_Work to complete:_
Set down exactly, from the records below, the line with "The image size is (421, 473)." through the line with "Task: Open the downloads icon in sidebar", and nothing else.

-- Exercise data follows --

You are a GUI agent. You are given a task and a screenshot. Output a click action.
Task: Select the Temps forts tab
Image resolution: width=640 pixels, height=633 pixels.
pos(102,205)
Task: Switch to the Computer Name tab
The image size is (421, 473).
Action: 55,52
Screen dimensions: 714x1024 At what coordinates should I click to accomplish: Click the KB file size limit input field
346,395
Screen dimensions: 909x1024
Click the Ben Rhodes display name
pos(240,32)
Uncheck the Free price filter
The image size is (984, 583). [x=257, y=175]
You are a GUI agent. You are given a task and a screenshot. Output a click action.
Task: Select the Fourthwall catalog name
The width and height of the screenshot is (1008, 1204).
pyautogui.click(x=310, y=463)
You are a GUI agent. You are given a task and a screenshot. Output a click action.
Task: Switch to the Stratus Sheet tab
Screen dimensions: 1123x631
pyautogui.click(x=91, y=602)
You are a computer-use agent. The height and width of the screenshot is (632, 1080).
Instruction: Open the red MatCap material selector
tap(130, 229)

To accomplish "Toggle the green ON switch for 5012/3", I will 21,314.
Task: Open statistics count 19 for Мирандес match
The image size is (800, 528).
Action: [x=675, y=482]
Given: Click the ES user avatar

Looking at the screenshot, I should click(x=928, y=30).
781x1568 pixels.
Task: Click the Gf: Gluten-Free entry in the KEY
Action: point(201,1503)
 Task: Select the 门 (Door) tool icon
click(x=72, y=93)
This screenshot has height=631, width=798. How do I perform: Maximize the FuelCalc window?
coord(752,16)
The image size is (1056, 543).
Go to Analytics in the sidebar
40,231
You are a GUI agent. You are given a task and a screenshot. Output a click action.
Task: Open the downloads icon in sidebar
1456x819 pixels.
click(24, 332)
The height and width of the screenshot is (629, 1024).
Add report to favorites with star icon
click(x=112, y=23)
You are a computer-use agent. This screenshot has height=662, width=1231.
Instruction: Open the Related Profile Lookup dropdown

-- Exercise data concluded --

_Answer for this exercise:_
The image size is (421, 473).
Action: 55,52
Screen dimensions: 714x1024 At what coordinates should I click to accomplish: Click the KB file size limit input field
346,395
Screen dimensions: 909x1024
Click the Ben Rhodes display name
pos(240,32)
Uncheck the Free price filter
The image size is (984, 583). [x=257, y=175]
You are a GUI agent. You are given a task and a screenshot. Output a click action.
Task: Select the Fourthwall catalog name
The width and height of the screenshot is (1008, 1204).
pyautogui.click(x=310, y=463)
You are a GUI agent. You are given a task and a screenshot. Output a click action.
Task: Switch to the Stratus Sheet tab
Screen dimensions: 1123x631
pyautogui.click(x=91, y=602)
You are a computer-use agent. The height and width of the screenshot is (632, 1080).
Instruction: Open the red MatCap material selector
tap(130, 229)

To accomplish "Toggle the green ON switch for 5012/3", I will 21,314.
Task: Open statistics count 19 for Мирандес match
The image size is (800, 528).
Action: [x=675, y=482]
Given: Click the ES user avatar

Looking at the screenshot, I should click(x=928, y=30).
781x1568 pixels.
Task: Click the Gf: Gluten-Free entry in the KEY
Action: point(201,1503)
 Task: Select the 门 (Door) tool icon
click(x=72, y=93)
This screenshot has height=631, width=798. How do I perform: Maximize the FuelCalc window?
coord(752,16)
The image size is (1056, 543).
Go to Analytics in the sidebar
40,231
You are a GUI agent. You are given a task and a screenshot. Output a click action.
Task: Open the downloads icon in sidebar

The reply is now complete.